In the midata consultation document last year BIS and the Behavioural Insights Team said, para.4, p.11:
Increased data transparency and greater consumer choice will help promote innovation and competition and could also have a deregulatory effect. By giving people access to their data in a format which is machine readable it may be possible to avoid the need for some types of regulation, for example, specifying product characteristics.
In what sense can this new regulation have a deregulatory effect? Grant us this power to regulate data access by consumers, BIS answered, otherwise we'll make your life hell with a lot of other regulations about product specification – the logic of the protection racket.

Responses to that consultation had to be returned to a Mr Craig Belsham at BIS by 10 September 2012. He popped up again the other day:
Welcome to my new blog about midata

2 May 2013 Craig Belsham

I’m Craig Belsham from BIS, where I head up the midata programme. This blog is designed to give some insight into that programme, help people and business understand it and hopefully encourage both to start to get involved.
It's not really a blog. You can't submit comments. And there's no feed – you can't add http://blogs.bis.gov.uk/midata/ to a blogroll.

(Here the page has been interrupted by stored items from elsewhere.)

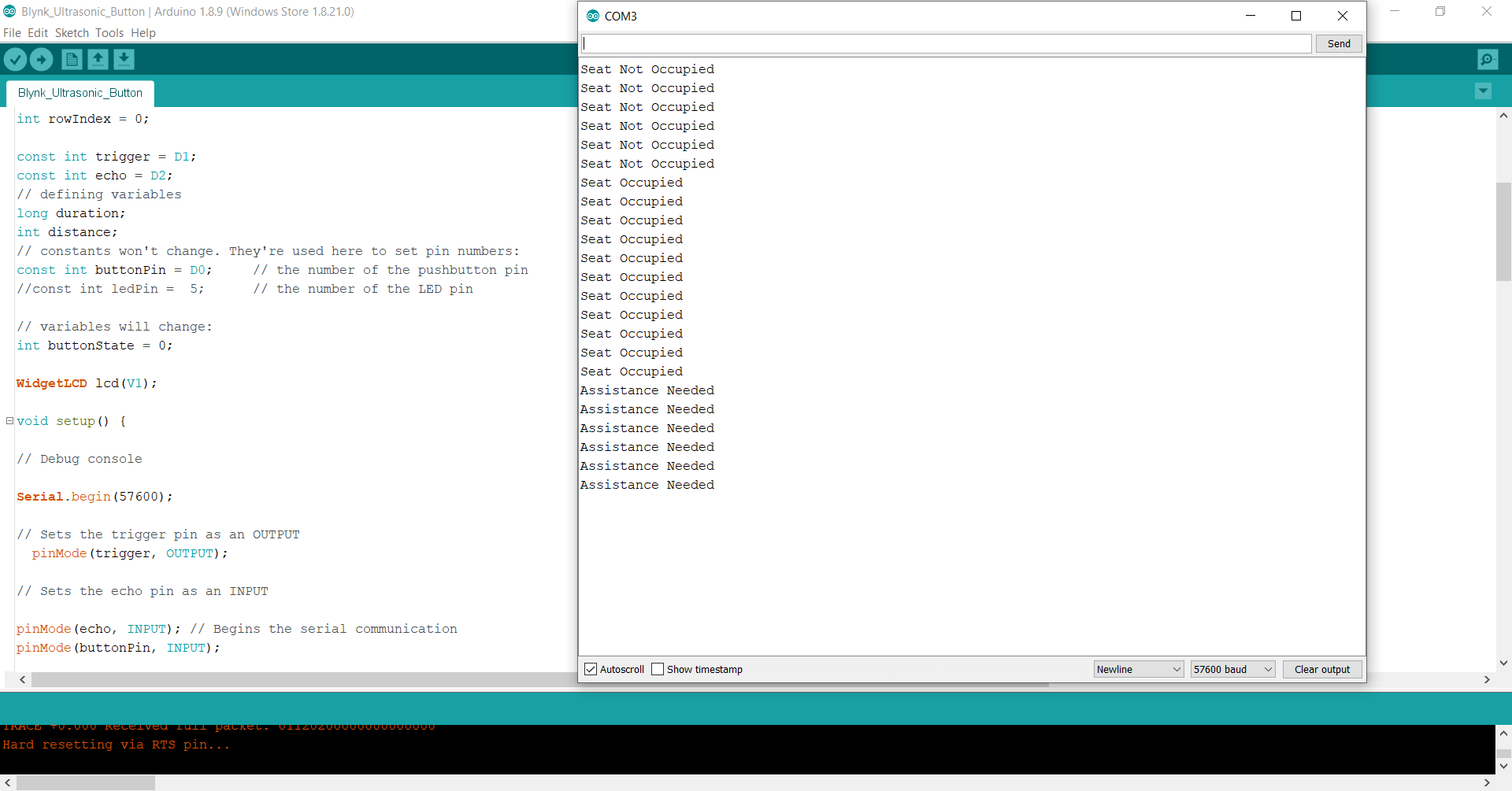
Task: Collapse the void setup code fold marker
Action: [9, 421]
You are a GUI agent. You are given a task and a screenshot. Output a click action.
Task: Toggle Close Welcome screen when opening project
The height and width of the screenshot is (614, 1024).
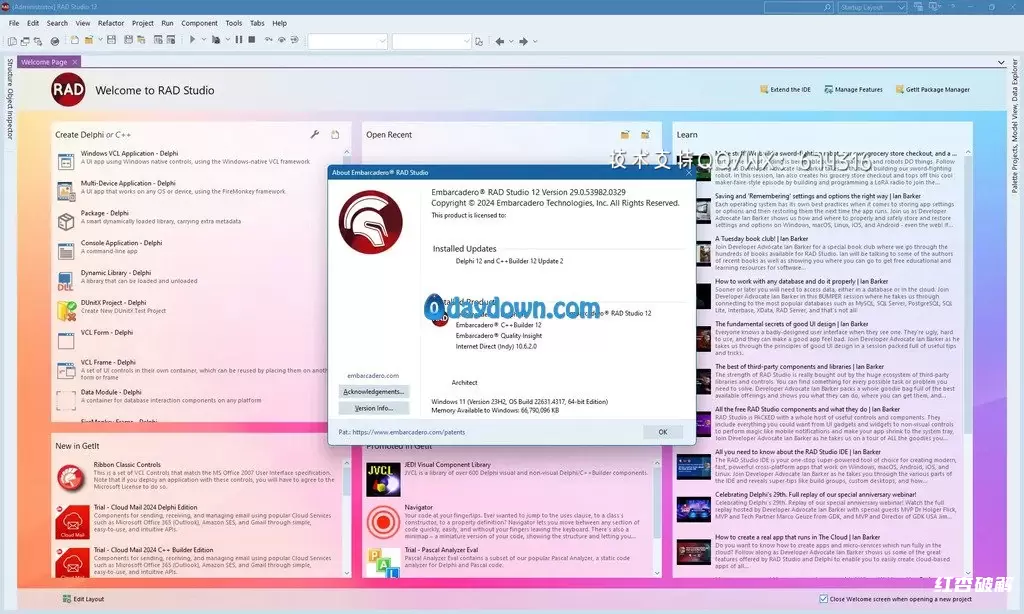(x=823, y=599)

The Government Digital Service heaped praise on themselves last month for completing the project to bring all central government departmental websites into one single government domain, the award-winning GOV.UK. http://blogs.bis.gov.uk/midata/ shouldn't exist. But it does, and there's Mr Belsham to prove it.

And does Mr Belsham really "head up" the midata programme?
  • What's happened to Kirstin Green, the deputy director at BIS who led the open forums on midata?
  • What's happened to Professor Nigel Shadbolt, chair of the midata programme?
  • And what's happened to William Heath, member of the midata strategy board and chairman of Mydex, the only system ever mentioned in connection with the personal data stores BIS want us all to maintain?
As to the last question, Mr Heath continues to promise that "Mydex gives individuals back control over their personal data" although when asked to explain how, in public, he doesn't.

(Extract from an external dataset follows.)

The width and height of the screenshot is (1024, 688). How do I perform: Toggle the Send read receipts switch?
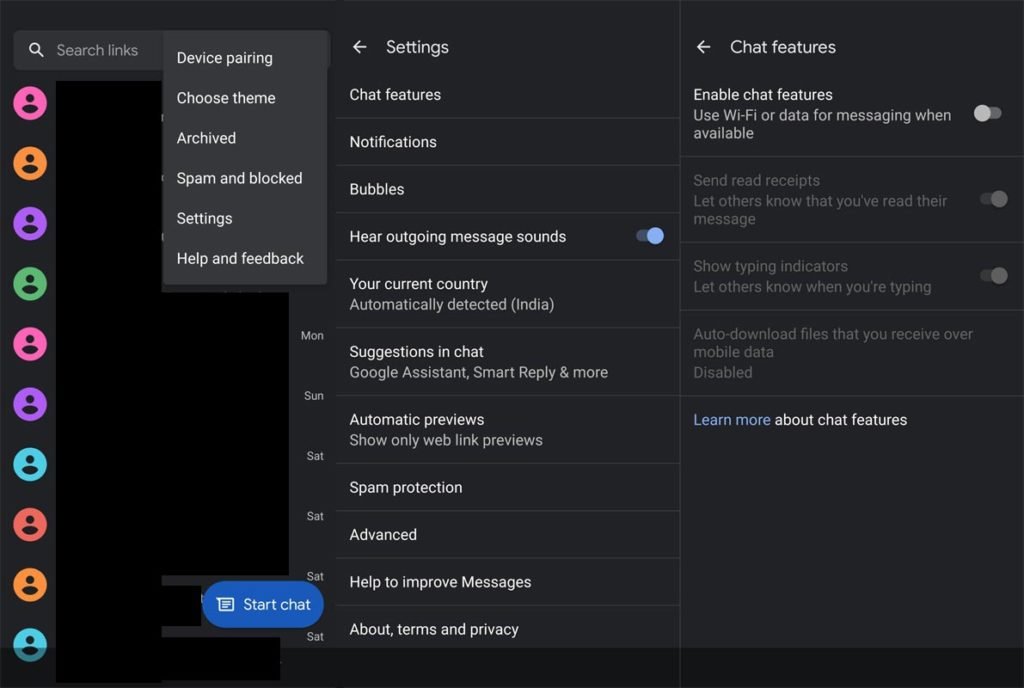993,199
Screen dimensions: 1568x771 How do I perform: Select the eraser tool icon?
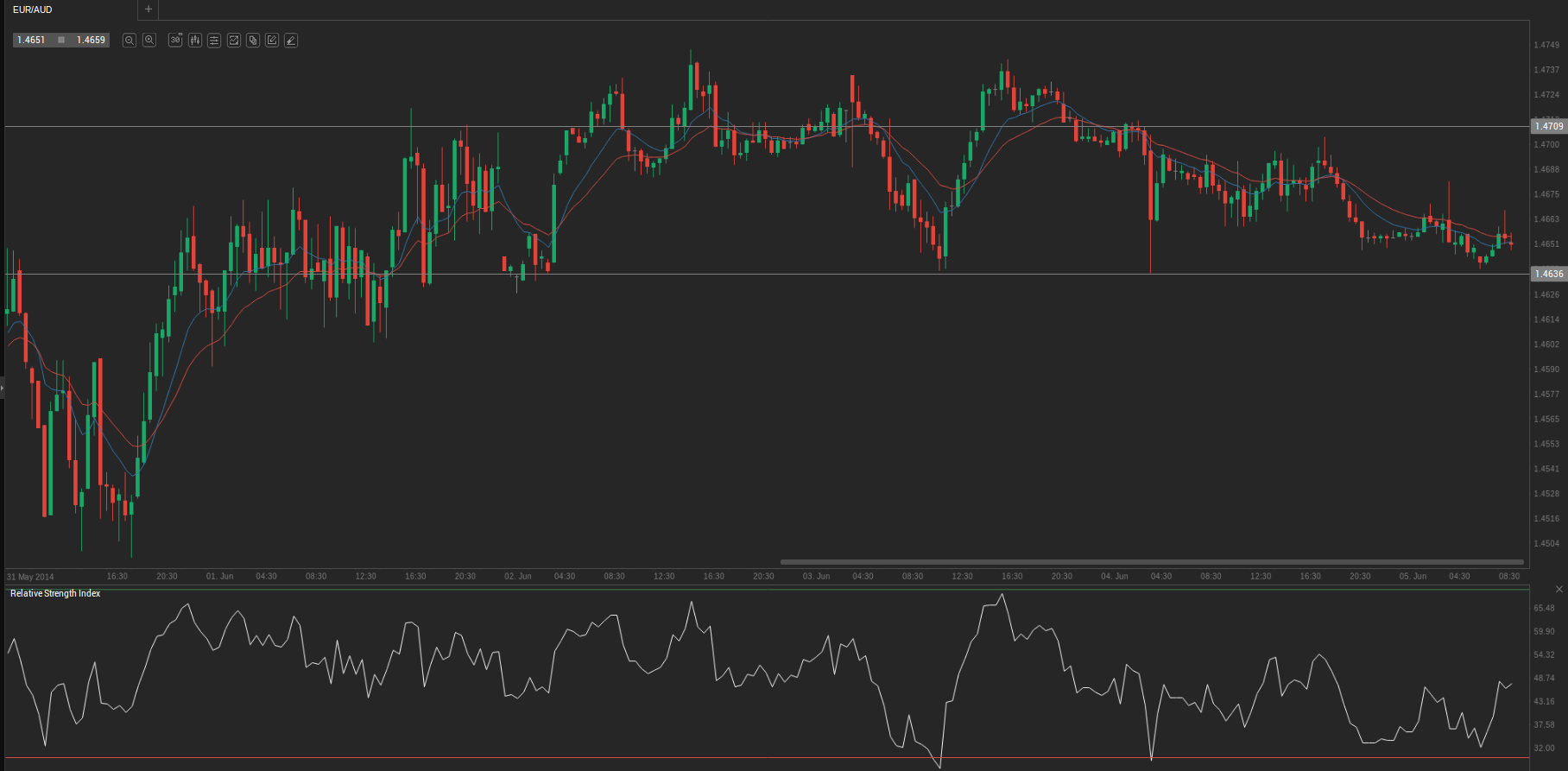tap(292, 41)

It's not in Mydex's power to grant that control. It's an odd view of control anyway. You get control of your data back, so goes the Mydex argument, by storing it all with them, complete strangers, in a personal data store, out of your control, on the web, in the cloud, the Wild West where – so Symantec tell us – 250,000 cyber-attacks take place every year.

Normally that wouldn't make sense.

But if you're surrounded
  • by people who call a personal dependence payment a "personal independence payment"
  • and who argue that you stay in control of your personal care by giving up control of it
  • and who write that politics has ended when clearly it hasn't
  • and who conclude that the way to nudge people is to legislate
  • and who claim that regulation can have a deregulatory effect
  • and who operate a blog that isn't a blog on a website that doesn't exist
  • and who represent themselves as the head of a programme when perhaps they're not
  • and who congratulate themselves on the completion of a project which is manifestly incomplete
then perhaps it does make some sort of sense
  • to take back control of your personal data by giving it away.
You might fall for it. But Google won't. They'll win the war. Because they still understand what power and regulation and control and independence are.

2 comments:

Anonymous said...

If you want to follow the midata blog this seems to work with blogtrottr: http://blogs.bis.gov.uk/midata/feed/

David Moss said...

Thank you for that comment, Anonymous. Adding "/feed" works and Mr Belsham's blog is now in the blogroll.